EXERCISE OBJECTIVE
Reproduce the data exactly; no word may be added or dropped.

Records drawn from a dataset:
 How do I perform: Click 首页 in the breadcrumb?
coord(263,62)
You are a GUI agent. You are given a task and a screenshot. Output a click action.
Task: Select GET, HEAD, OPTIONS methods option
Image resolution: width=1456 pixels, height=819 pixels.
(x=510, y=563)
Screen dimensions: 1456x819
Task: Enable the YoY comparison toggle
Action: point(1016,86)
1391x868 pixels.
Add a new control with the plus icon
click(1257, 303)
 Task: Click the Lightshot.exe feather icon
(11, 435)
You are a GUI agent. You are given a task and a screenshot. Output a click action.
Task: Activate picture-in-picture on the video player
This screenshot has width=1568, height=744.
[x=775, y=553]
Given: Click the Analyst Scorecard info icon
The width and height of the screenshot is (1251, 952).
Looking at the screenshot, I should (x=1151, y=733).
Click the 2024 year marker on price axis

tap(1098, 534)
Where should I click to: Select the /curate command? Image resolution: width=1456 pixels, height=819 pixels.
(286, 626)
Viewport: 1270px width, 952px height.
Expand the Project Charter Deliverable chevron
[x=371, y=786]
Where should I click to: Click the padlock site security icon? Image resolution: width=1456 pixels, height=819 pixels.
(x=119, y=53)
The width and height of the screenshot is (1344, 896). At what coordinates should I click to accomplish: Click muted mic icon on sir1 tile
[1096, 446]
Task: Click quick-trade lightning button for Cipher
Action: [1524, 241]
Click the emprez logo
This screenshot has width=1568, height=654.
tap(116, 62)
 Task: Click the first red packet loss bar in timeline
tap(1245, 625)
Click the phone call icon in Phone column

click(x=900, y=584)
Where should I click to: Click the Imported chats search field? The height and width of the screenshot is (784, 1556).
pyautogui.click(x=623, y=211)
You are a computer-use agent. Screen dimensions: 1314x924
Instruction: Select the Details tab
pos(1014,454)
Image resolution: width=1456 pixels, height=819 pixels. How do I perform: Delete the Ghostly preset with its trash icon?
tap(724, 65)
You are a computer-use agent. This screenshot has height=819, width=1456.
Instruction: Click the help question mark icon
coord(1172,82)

OUTPUT FOR THIS EXERCISE
 How do I perform: Click 首页 in the breadcrumb?
coord(263,62)
You are a GUI agent. You are given a task and a screenshot. Output a click action.
Task: Select GET, HEAD, OPTIONS methods option
Image resolution: width=1456 pixels, height=819 pixels.
(x=510, y=563)
Screen dimensions: 1456x819
Task: Enable the YoY comparison toggle
Action: point(1016,86)
1391x868 pixels.
Add a new control with the plus icon
click(1257, 303)
 Task: Click the Lightshot.exe feather icon
(11, 435)
You are a GUI agent. You are given a task and a screenshot. Output a click action.
Task: Activate picture-in-picture on the video player
This screenshot has width=1568, height=744.
[x=775, y=553]
Given: Click the Analyst Scorecard info icon
The width and height of the screenshot is (1251, 952).
Looking at the screenshot, I should (x=1151, y=733).
Click the 2024 year marker on price axis

tap(1098, 534)
Where should I click to: Select the /curate command? Image resolution: width=1456 pixels, height=819 pixels.
(286, 626)
Viewport: 1270px width, 952px height.
Expand the Project Charter Deliverable chevron
[x=371, y=786]
Where should I click to: Click the padlock site security icon? Image resolution: width=1456 pixels, height=819 pixels.
(x=119, y=53)
The width and height of the screenshot is (1344, 896). At what coordinates should I click to accomplish: Click muted mic icon on sir1 tile
[1096, 446]
Task: Click quick-trade lightning button for Cipher
Action: [1524, 241]
Click the emprez logo
This screenshot has width=1568, height=654.
tap(116, 62)
 Task: Click the first red packet loss bar in timeline
tap(1245, 625)
Click the phone call icon in Phone column

click(x=900, y=584)
Where should I click to: Click the Imported chats search field? The height and width of the screenshot is (784, 1556).
pyautogui.click(x=623, y=211)
You are a computer-use agent. Screen dimensions: 1314x924
Instruction: Select the Details tab
pos(1014,454)
Image resolution: width=1456 pixels, height=819 pixels. How do I perform: Delete the Ghostly preset with its trash icon?
tap(724, 65)
You are a computer-use agent. This screenshot has height=819, width=1456.
Instruction: Click the help question mark icon
coord(1172,82)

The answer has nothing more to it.